Source: Ars Technica

Article note: As the article obliquely points out, behavioral tracking is _only_ valuable in net-harmful ways. No one except the ad brokers is making any extra money from hyper-targeted advertising. The 'content producers' aren't actually getting any extra revenue from gathering reams of behavioral data, and now the reams of behavioral data are available for abuse. The rent-seeking middle men, and bad actors seeking to stir shit and manipulate people are the only ones coming out ahead on this regime, and society at large would be better without them. Furthermore, you shouldn't need to be me (with graduate degrees in computing-adjacent fields) to hope to even lessen the degree of surveillance and surveillance-based harassment you are subjected to.
Google defends tracking cookies—some experts aren’t buying it

Enlarge (credit: Leni Tuchsen)

Google's Chrome team is feeling pressure from competitors over ad tracking. Apple has long offered industry-leading protection against tracking cookies, while Mozilla recently announced that Firefox will begin blocking tracking cookies by default. Microsoft has been experimenting with tracking protection features in Edge, too.

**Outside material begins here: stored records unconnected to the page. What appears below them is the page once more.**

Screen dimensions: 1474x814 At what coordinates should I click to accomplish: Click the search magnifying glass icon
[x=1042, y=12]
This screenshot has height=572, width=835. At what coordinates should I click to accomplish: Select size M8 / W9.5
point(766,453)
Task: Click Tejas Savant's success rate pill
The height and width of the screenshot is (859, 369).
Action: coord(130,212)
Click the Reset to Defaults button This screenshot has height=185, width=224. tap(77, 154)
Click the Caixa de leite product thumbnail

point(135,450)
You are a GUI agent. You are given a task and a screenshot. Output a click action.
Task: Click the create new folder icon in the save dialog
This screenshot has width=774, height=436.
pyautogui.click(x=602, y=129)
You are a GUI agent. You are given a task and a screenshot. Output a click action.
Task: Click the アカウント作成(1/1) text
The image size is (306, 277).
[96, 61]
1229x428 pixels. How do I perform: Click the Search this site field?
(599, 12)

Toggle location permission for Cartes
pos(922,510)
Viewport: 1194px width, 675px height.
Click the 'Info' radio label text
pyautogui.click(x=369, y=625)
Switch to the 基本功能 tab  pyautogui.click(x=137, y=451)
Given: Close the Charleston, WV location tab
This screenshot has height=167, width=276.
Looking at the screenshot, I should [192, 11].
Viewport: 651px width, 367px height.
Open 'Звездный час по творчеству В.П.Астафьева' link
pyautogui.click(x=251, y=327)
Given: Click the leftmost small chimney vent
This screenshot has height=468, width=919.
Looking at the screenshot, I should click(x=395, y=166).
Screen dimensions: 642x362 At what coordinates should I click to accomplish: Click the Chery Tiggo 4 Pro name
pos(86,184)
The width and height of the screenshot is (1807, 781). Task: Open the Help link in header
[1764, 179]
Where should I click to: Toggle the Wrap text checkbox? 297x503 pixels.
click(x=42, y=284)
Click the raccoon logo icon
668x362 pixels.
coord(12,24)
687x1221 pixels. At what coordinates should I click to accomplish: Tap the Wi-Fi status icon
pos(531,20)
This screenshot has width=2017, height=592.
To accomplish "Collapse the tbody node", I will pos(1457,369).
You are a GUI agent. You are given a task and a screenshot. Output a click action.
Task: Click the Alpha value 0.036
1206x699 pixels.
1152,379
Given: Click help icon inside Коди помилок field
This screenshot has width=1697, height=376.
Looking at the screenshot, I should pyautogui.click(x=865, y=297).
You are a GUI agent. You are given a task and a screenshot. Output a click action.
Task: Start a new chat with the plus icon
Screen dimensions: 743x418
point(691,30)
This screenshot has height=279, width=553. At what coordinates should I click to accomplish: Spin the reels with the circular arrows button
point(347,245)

But Google has a problem: it makes most of its money selling ads. Adopting the same aggressive cookie blocking techniques as its rivals could prevent Google's customers from targeting ads—potentially hurting Google's bottom line.

So in a blog post last week, Google outlined an alternative privacy vision—one that restricts some forms of user tracking without blocking the use of tracking cookies any time soon.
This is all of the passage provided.